581. I showed in the chapter on redemption that redemption and the passion on the cross were two distinct things and must on no account be confused; and that the Lord by both of them took to Himself the power of regenerating and saving human beings. The accepted belief of the present-day church, that the passion on the cross actually was the redemption, has given rise to serried ranks of horrid falsities, about God, faith, charity, and everything else which depends upon these three like links in a chain. As, for instance, the belief that God decided to damn the human race, but was willing to be recalled to mercy by imposing the damnation on the Son, or by the Son taking it upon Himself; and that only those are saved who are granted Christ's merit by foresight or by predestination. That fallacy also spawned this dogma of their faith, that those who are granted that faith are instantly regenerated without any co-operation on their part.
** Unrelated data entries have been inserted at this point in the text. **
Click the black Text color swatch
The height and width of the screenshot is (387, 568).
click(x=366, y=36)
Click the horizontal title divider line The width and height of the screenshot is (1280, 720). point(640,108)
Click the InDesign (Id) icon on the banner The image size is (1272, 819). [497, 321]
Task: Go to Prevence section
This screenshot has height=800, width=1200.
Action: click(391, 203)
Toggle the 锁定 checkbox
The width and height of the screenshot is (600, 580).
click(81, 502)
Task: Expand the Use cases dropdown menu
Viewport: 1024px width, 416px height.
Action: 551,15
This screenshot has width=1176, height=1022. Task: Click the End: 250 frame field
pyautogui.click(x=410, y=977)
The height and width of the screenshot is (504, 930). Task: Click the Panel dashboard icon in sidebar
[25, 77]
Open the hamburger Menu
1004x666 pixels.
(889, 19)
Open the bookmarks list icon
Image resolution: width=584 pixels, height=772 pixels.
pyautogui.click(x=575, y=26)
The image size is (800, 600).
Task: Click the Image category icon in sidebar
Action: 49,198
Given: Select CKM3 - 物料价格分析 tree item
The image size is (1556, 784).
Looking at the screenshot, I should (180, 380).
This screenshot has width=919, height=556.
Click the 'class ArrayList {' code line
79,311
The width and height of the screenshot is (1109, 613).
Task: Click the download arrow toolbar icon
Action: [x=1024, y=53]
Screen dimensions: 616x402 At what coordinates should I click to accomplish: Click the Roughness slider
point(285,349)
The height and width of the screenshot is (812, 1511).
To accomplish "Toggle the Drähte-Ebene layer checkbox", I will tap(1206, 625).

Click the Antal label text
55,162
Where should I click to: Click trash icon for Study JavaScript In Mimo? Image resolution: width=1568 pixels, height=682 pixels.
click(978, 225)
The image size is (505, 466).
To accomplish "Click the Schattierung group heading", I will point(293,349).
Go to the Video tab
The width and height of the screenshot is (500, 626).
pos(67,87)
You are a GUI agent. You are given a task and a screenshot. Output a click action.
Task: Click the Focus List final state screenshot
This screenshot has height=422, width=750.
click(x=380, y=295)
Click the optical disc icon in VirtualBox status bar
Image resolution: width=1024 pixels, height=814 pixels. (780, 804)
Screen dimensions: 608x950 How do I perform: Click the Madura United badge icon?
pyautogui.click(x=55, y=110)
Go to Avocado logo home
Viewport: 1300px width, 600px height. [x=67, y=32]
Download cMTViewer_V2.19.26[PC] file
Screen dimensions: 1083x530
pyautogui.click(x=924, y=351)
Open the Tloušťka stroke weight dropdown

In fact it is said that they are thus absolved of the damnation due by law, and are no longer subject to the law, but to grace, despite the fact that the Lord said that He took away not so much as a stroke of the law (Matt. 5:18, 19; Luke 16:17); and He commanded His disciples to preach repentance for the forgiveness of sins (Luke 24:47; Mark 6:12). He also said:
The kingdom of God is at hand, repent and believe the good news. Mark 1:15.
The good news meant is that they could be regenerated and so saved. This could not have happened if the Lord had not carried out the redemption, that is, if He had not taken the power away from hell by struggling against it and defeating it, and if He had not glorified His Human, that is, made it Divine.